TEXT SEGMENT:
-- Opening Marker --

I'll paste some interesting excerpts from the new paper:
Under the banner of "public health policy" many adult lifestyle freedoms and choices including where to smoke, how much to drink and what to eat, have been unjustifiably attacked.The underlying philosophy appears to be that, left to ourselves, we will inevitably make bad choices and that encouragement is less effecive than controlling behaviour through regulation. The Nanny State has become the Bully State. Nudge has rapidly turned to shove.
I don't think many of us would argue any of that.
The time has come for all Governments and Health Departments to engage in meaningful, transparent dialogue with Imperial Tobacco and the tobacco sector. Until the current situation changes, and a balanced debate takes place, policy will continue to be ineffective and disproportionate in their approach.
Seems wholly reasonable. Why shouldn't the tobacco industry be in on the discussions? It is, after all, their product that is under scrutiny.
The Government is to be congratulated for appearing to tackle the difficult, long-term solutions needed to prevent youth smoking...Provided such education is based on independent factual information rather than that provided by organisations with vested interests, such as ASH and the pharmaceutical industry[Emphasis mine], Imperial Tobacco welcomes and will support the Government's efforts in this area.
Well it's about time someone stood up to that point.

-- Closing Marker --

WORK REQUEST 1:
In the post, what does the Nanny State become?
WORK REQUEST 2:
Please rewrite the post from "I'll paste some" up to and including "in their approach.", putting "Guardian State" in place of "Nanny State".

STUDY MATERIAL:
-- Opening Marker --

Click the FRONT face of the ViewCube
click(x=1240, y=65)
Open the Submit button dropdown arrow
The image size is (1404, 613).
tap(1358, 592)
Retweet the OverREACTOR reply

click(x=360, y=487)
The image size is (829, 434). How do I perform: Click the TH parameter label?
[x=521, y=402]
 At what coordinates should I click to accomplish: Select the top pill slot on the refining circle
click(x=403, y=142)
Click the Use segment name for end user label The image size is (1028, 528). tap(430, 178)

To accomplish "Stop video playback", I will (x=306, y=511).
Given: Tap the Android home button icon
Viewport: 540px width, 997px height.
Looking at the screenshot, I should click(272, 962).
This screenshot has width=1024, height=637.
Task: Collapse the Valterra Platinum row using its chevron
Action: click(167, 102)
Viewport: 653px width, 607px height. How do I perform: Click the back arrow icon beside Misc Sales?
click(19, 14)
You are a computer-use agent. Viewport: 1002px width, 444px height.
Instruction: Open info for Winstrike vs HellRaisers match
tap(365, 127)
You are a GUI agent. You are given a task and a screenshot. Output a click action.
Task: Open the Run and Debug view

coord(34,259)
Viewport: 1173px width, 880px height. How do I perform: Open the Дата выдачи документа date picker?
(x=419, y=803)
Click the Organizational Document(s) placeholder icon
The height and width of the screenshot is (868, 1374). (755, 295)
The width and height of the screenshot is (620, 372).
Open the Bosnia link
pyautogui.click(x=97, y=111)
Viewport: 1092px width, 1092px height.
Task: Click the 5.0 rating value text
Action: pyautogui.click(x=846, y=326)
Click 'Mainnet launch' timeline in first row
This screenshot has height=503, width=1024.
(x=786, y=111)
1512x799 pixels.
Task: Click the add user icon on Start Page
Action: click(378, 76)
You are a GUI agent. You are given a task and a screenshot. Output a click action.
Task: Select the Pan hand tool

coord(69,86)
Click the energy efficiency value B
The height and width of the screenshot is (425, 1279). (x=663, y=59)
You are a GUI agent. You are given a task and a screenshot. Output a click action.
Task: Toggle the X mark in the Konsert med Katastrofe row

-- Closing Marker --

EXERCISE RESULT 1:
The Bully State.

EXERCISE RESULT 2:
I'll paste some interesting excerpts from the new paper:
Under the banner of "public health policy" many adult lifestyle freedoms and choices including where to smoke, how much to drink and what to eat, have been unjustifiably attacked.The underlying philosophy appears to be that, left to ourselves, we will inevitably make bad choices and that encouragement is less effecive than controlling behaviour through regulation. The Guardian State has become the Bully State. Nudge has rapidly turned to shove.
I don't think many of us would argue any of that.
The time has come for all Governments and Health Departments to engage in meaningful, transparent dialogue with Imperial Tobacco and the tobacco sector. Until the current situation changes, and a balanced debate takes place, policy will continue to be ineffective and disproportionate in their approach.